Ayer, tras ser avisado por parte
de la tienda que ya tenía mi bici reparada (cambio de cámaras por unas
antipinchazos y nueva cubierta trasera) me fui de casa en bus hasta el taller pertrechado
para, una vez cogida y pagada la reparación, lanzarme a uno de los deportes de
riesgo más emocionantes y peligrosos que existen, casi comparable al salto base
o al descenso de cañones en época de tormenta y crecidas. Me refiero,
obviamente, a meterse con una bici entre el tráfico urbano de Madrid, de vuelta
para casa. Una sensación única, irrepetible, y que demanda piernas pero, sobre
todo, doce ojos, seis oídos y grados de atención más allá del alcance del
cerebro humano.
Justo
en esta semana se ha puesto en marcha el programa público de alquiler de
bicicletas, impulsado por el Ayuntamiento para engancharse a la moda de la
bici que surge en todas las ciudades y como una nueva vía de recaudación. Tras
un inicio titubeante, en el que el sistema informático se cayó, habrá que
esperar algunas semanas para ver cómo funciona en una esta ciudad la nueva
oferta de movilidad. Lo cierto es que espero los datos con bastante curiosidad,
porque los años que llevo viviendo aquí me han demostrado que Madrid es una
ciudad especialmente hostil a todo lo que no sea coche. Motos, bicis, peatones,
todos vivimos en un entorno no sólo diseñado exclusivamente para los coches,
que también, sino en un entorno social en el que el uso de la bici, más allá de
lo deportivo de fin de semana, sigue viéndose como algo excéntrico, propio de
un postureo modernista y, en la mayor parte de los casos, objeto de mofa y
ridículo. A ello se debe sumar que esta ciudad, inmensa, no es llana, ni mucho
menos. Aunque esté en la meseta y eso pueda hacernos pensar que es plana, hay
cuestas por todas partes, algunas tendidas pero constantes y muy largas como,
sin ir más lejos, toda la castellana, y otras cortas y duras, como las que
llevan desde Lavapies o puerta de Toledo al centro, por ejemplo. Frente a un
Berlín o Amsterdam, en los que parece que el terreno se niveló de manera
artificial para hacerlas llanas, y con una simple pedalada uno puede llegar
casi hasta el final de la urbe, Madrid exige al ciclista esfuerzo físico y
sacrificio en la cuesta. Esa es la razón esgrimida para justificar que todas
las bicis del programa de alquiler sean eléctricas, ofreciendo así una ayuda en
las cuestas. Pero salvadas las dificultades orográficas, que no son pocas, dos
son los principales obstáculos para extender el uso de la bici en la ciudad.

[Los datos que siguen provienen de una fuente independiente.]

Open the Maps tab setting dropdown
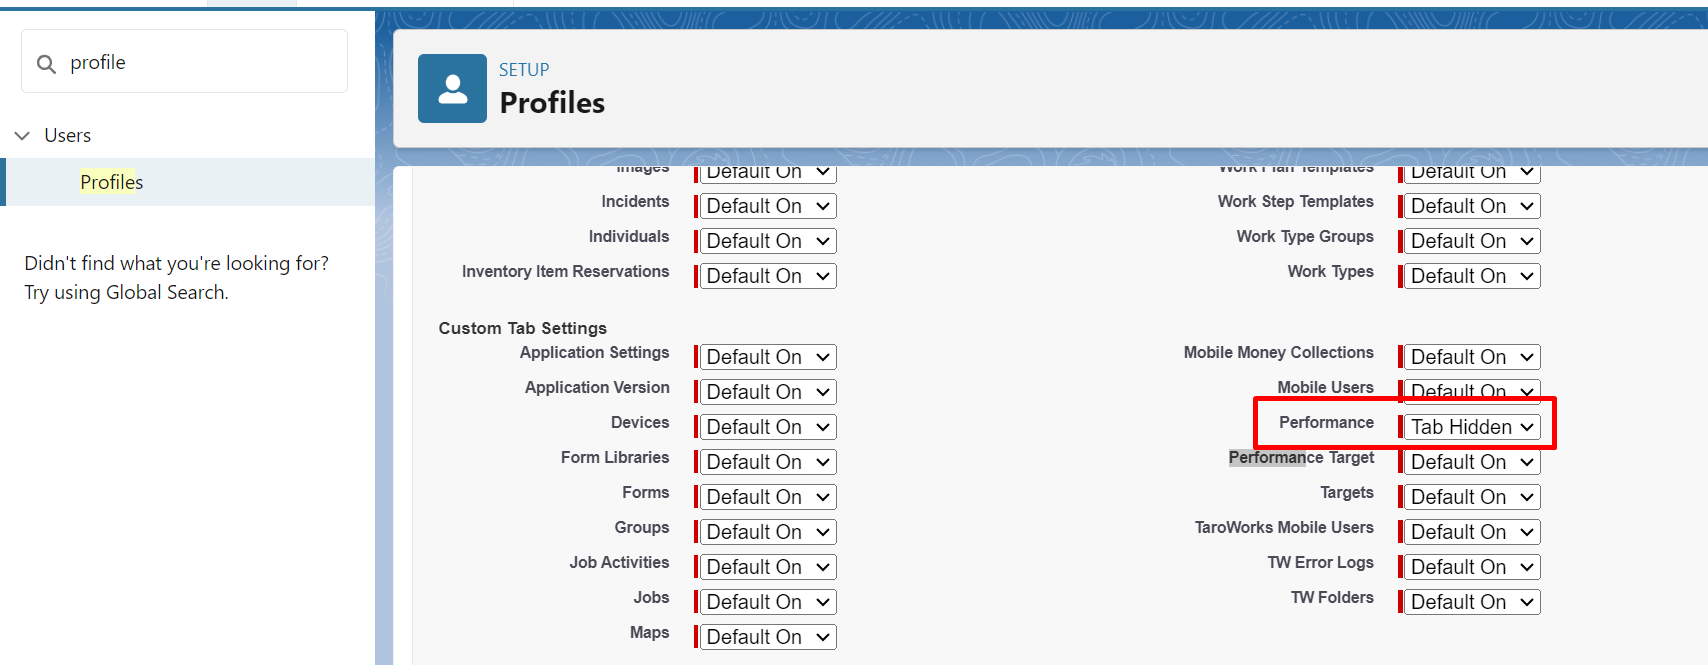point(767,637)
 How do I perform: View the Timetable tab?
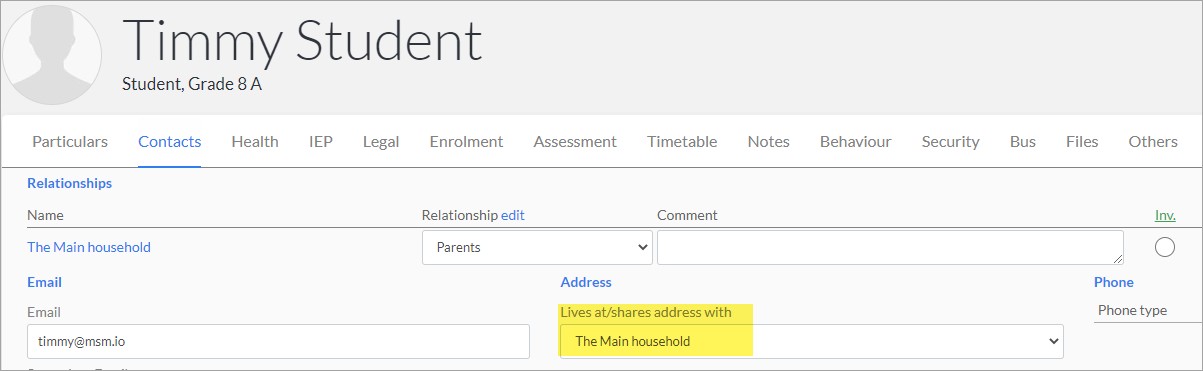tap(682, 141)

Uno, solucionable a corto plazo, es el de la creación de infraestructuras de
uso, carriles acondicionados y rutas por las que poder utilizar la bici de
manera segura. Más allá del anillo ciclista, que circunvala la ciudad, y que
está bien para hacer deporte pero no para ir de un lado a otro, el Ayuntamiento
ha construido algunos carriles por el centro que sirven más para el lucimiento
turístico que para el uso del pedal. Hay que empezar a reservar espacios,
delimitarlos y controlarlos, para otorgar a la bici un entorno en el que pueda
servir y ser segura. Sino, en la selva del tráfico, soltada en medio de la
marabunta, perecerá. El otro problema, el de fondo y de solución más lenta y
compleja, es el del hábito social, al que antes me he referido un poco de
pasada. La bici no es un obstáculo, un petardo que ocupa mi carril, un estorbo
que me impide avanzar, sino otra persona en otro vehículo, distinto al coche,
que va camino a su destino como yo. Cambiar esta idea y lograr que las calles y
sus carriles sean de quienes transitan por ellas, independientemente del vehículo
en el que lo hagan, va a ser lo más difícil de todo, y requerirá mucha educación,
concienciación, vigilancia de las autoridades y, sospecho, sanciones, para que
finalmente la convivencia se imponga y se haga natural.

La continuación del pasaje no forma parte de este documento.